IDF headquarters building named for Shimon Peres
Defense Ministry, army bosses, family of late president attend ceremony to honor elder statesman’s role in forging Israel’s defense
Sue Surkes is The Times of Israel's environment reporter
A building at the army’s Kirya headquarters complex in Tel Aviv, occupied multiple times by late president Shimon Peres during his stints at the Defense Ministry, was officially renamed the Shimon Peres House in his honor on Thursday.
Taking part in the unveiling ceremony were Defense Minister Avigdor Liberman, Israel Defense Forces Chief of Staff Lt. Gen.

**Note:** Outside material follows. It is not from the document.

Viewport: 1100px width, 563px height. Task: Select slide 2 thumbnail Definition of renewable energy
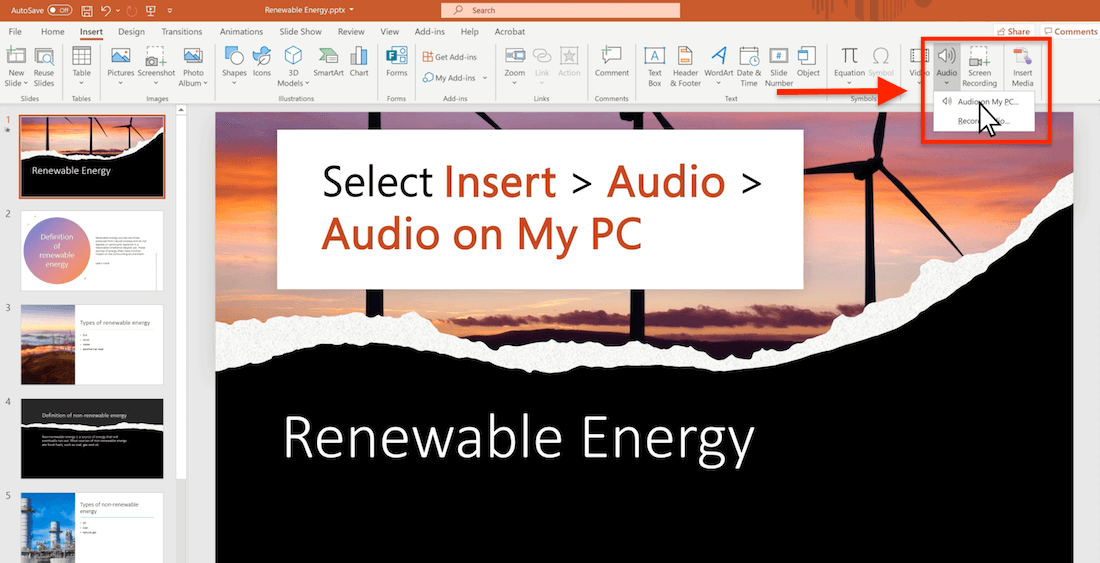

Gadi Eisenkot, Defense Ministry Director-General Udi Adam and members of the Peres family.
Peres, Israel’s ninth president, died on September 29, 2016, at the age of 93, some two weeks after suffering a massive stroke.

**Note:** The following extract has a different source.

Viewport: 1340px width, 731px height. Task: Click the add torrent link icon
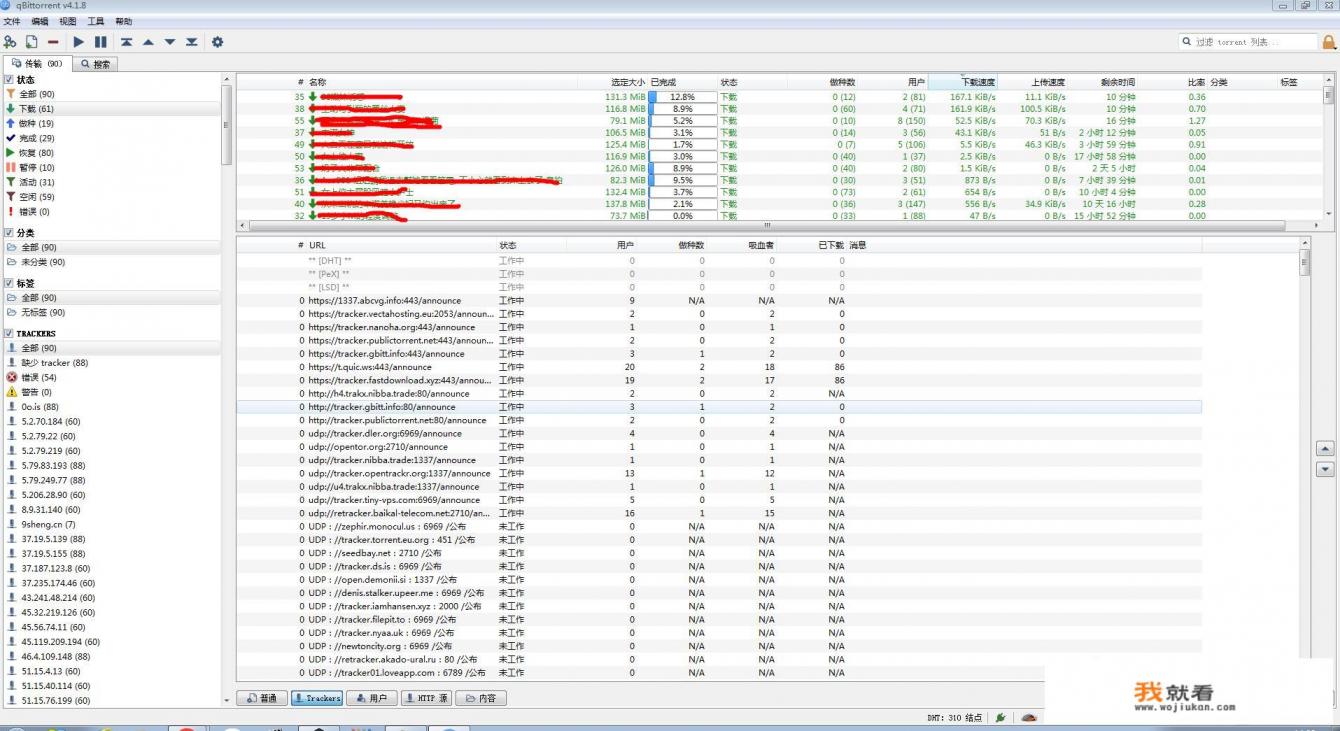coord(10,42)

The nonagenarian spent more than seven decades in public service, and is credited with helping to establish the Israeli army and developing both the nuclear reactor in Dimona and the Sorek nuclear research facility in the center of the country.
At the age of 24, Peres was recruited by Israel’s first prime minister, David Ben-Gurion, to help arm Israel’s nascent military forces during the Independence War.
He rose quickly to become director general of the Defense Ministry at the tender age of 29, when he began secretly developing the Dimona and Sorek facilities.
Together with Ben-Gurion and Moshe Dayan, Peres was one of the initiators of the 1956 Operation Kadesh to invade Egypt in a bid to aid Britain and France to regain control over the Suez Canal after Egypt’s Gamal Abdel Nasser announced its nationalization.
It was Peres who negotiated a military agreement with the two European powers and started the security cooperation with Germany that allowed Israel to obtain weapons for the IDF.
He is also credited with a central role in the creation of the Israeli Air Force, and was a cofounder of what grew into Israel Aerospace Industries.
In 1959, Peres became deputy defense minister and in 1974 was appointed defense minister under the late Yitzhak Rabin. In 1976, he helped plan and oversee the daring rescue of Israeli hostages in Entebbe, Uganda.
After Rabin’s assassination in 1995, he served as acting prime minister and acting defense minister for seven months until the 1996 elections, which he lost to Benjamin Netanyahu.
A major figure in the history of the Israeli defense establishment, Peres also worked for decades to promote peace between Israel and its neighbors, winning a Nobel Peace Prize for his part in launching the Oslo peace process with the Palestinians in 1992.